> [EXERCISE DETAILS]: The response should consist only of the lines from the one with "Task: Start a call with the phone icon" to the end of the data below, copied exactly and without pictures.

> [PROVIDED RECORDS]:

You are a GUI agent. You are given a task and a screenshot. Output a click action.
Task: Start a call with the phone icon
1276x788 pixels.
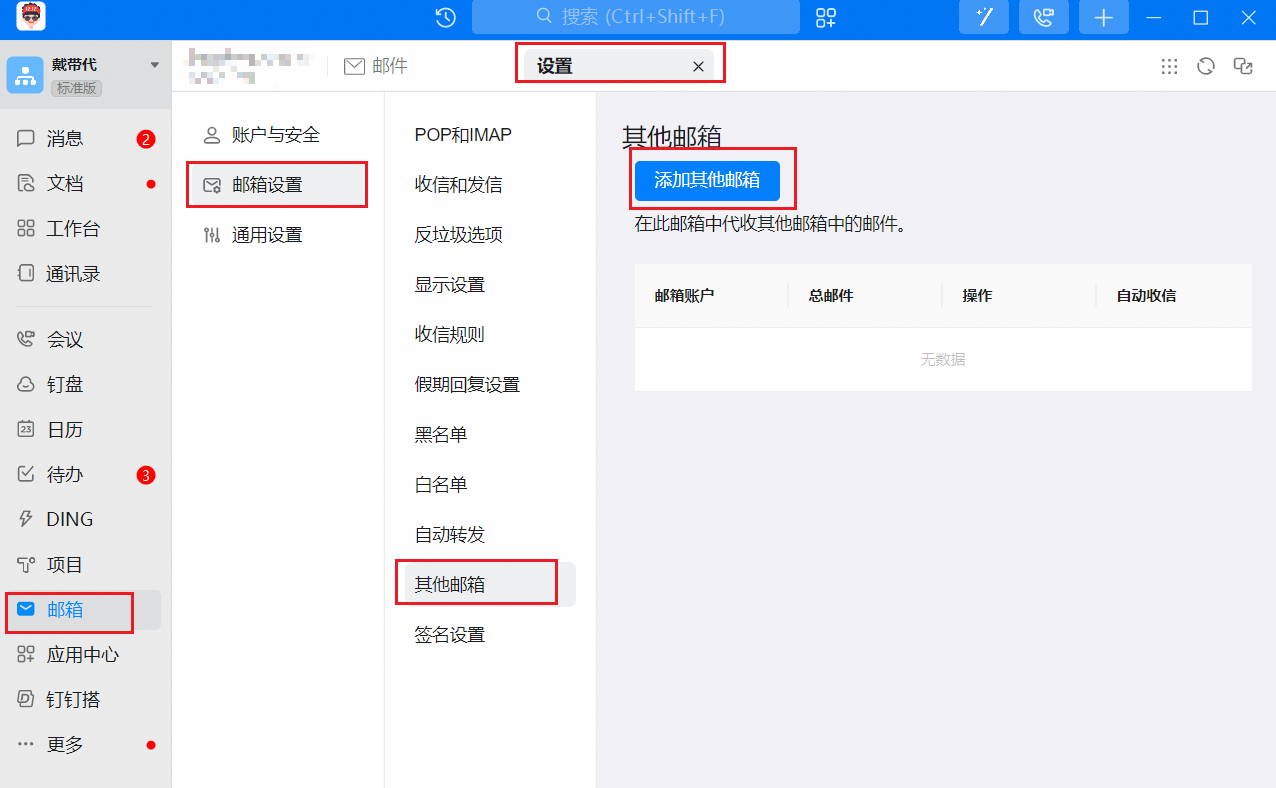click(1043, 17)
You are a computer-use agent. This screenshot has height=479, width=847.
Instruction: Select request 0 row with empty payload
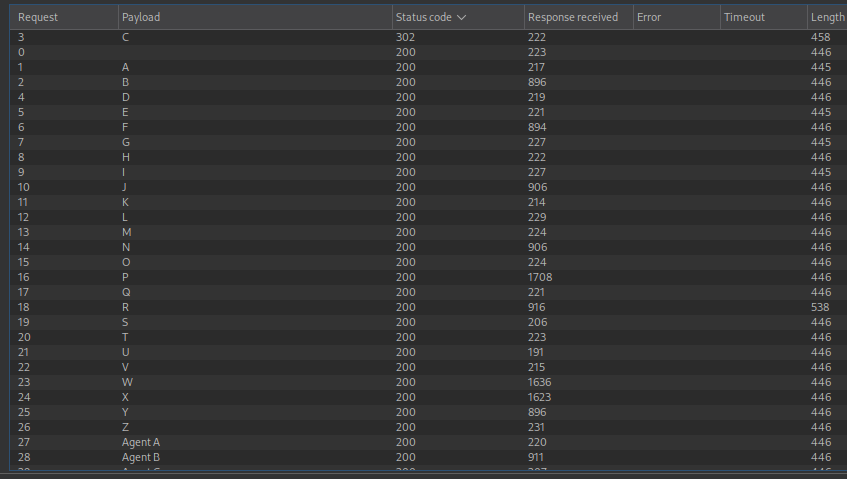250,52
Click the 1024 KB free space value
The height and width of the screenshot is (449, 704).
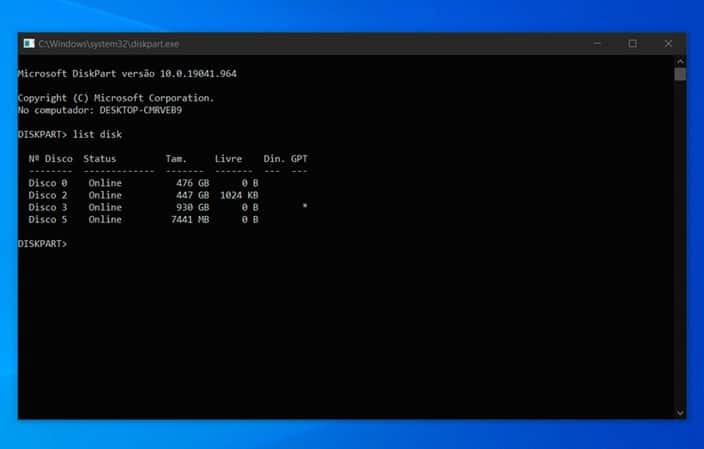(x=239, y=195)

> [SOLUTION TO THIS TASK]:
Task: Start a call with the phone icon
1276x788 pixels.
click(1043, 17)
You are a computer-use agent. This screenshot has height=479, width=847.
Instruction: Select request 0 row with empty payload
250,52
Click the 1024 KB free space value
The height and width of the screenshot is (449, 704).
(x=239, y=195)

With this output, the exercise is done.